# Questions about AFX super international



## txronharris (Jun 1, 2005)

Howdy guys. I think I've decided to purchase the Super International set for my first track layout. I for sure can do a 4x8 and maybe two 4x8's end to end once we get moved. If I was to buy two of the sets, would that be too much track for one 4x8? I know it'll fit the larger layout without a problem. The other thing I was wondering (and I know it's just speculation), but if I do buy two sets, would it be an easy sell to sell the F1 cars out of one of the sets to re-coup some of the expense? I'd figure the new F1 cars should go for about 20.00ea (right?), so the second track wouldn't cost much more (and I can easily justify the expense of two tracks then). Whadda ya think?


----------



## Ligier Runner (Nov 29, 2004)

I bought two of the sets you're talking about to get started with my layout. I have a 4 lane layout with each lane running about 50' in length. Mine sits on a 5' x 12' table.

I did end up with numerous curves left over and what you have left over or need more of depends on your specific design. For me, going with two of those sets was the better deal as I had my track designed and knew exactly what I needed for pieces and believe me, I crunched the numbers both cost wise for individual track pieces and this set coupled with that set kind of research. I laid out my design with Autocad.

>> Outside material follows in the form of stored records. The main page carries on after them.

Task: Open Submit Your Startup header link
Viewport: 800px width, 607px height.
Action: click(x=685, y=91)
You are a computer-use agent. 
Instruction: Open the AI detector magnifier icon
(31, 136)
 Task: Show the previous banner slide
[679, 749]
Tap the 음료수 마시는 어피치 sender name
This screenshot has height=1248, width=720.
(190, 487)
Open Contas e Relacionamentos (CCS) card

Selling the cars? Unless they've changed what cars are included since I bought mine, the cars/bodies out of the International set seem to be a dime a dozen on the bay so asking $20 might be slightly high. I could see $16 or $17 a piece. I just bought some of the newer release Super G cars on the bay for just that much from Bud's HO Cars. 

Hope this helps a little. :wave:


----------



## RiderZ (Feb 19, 2007)

Heres a few pics of my Tomy Super International.This layout uses all the track pieces in the S/I plus ten extra 15" straights.The layout is on a 4'X11' table.I like this layout alot-its got some long fast straights & some technical twisties to make it a challenge!


----------



## roadrner (Jul 21, 1999)

Before I scaled down, I had a layout on a 4' X 12' table which I used two SI sets to build it. It was getting pricey buying seperate pieces so the extra set gave me what I needed and I sold off the cars with no problem at all. So I would recommend getting two to start with. :thumbsup: rr


----------



## martybauer31 (Jan 27, 2004)

Hey txronharris, I have a Super International set without the cars I can sell you if you are interested. I have a new continuous rail track, I want the cars, but don't need the old track anymore, if you're interested let me know and we can work something out. I'd hate to see you pay a higher price for something you don't really need. The only it has is some countersink holes from mounting the track to a table, but I would assume you probably do the same and this might save you a bit of work. What I actually have is the set PLUS a few extra 15" straights left over as well....

Marty


----------



## txronharris (Jun 1, 2005)

Thanks fpr the input guys. I've not settled on a tack plan, but it does appear that a 4x8 is going to be a little small. May have to reithink the size and see what I come up with. Thanks for the photos and thanks for the offer Marty. I'll be sending you a PM shortly.


----------



## twolff (May 11, 2007)

txronharris said:


> Thanks fpr the input guys. I've not settled on a tack plan, but it does appear that a 4x8 is going to be a little small. May have to reithink the size and see what I come up with. Thanks for the photos and thanks for the offer Marty. I'll be sending you a PM shortly.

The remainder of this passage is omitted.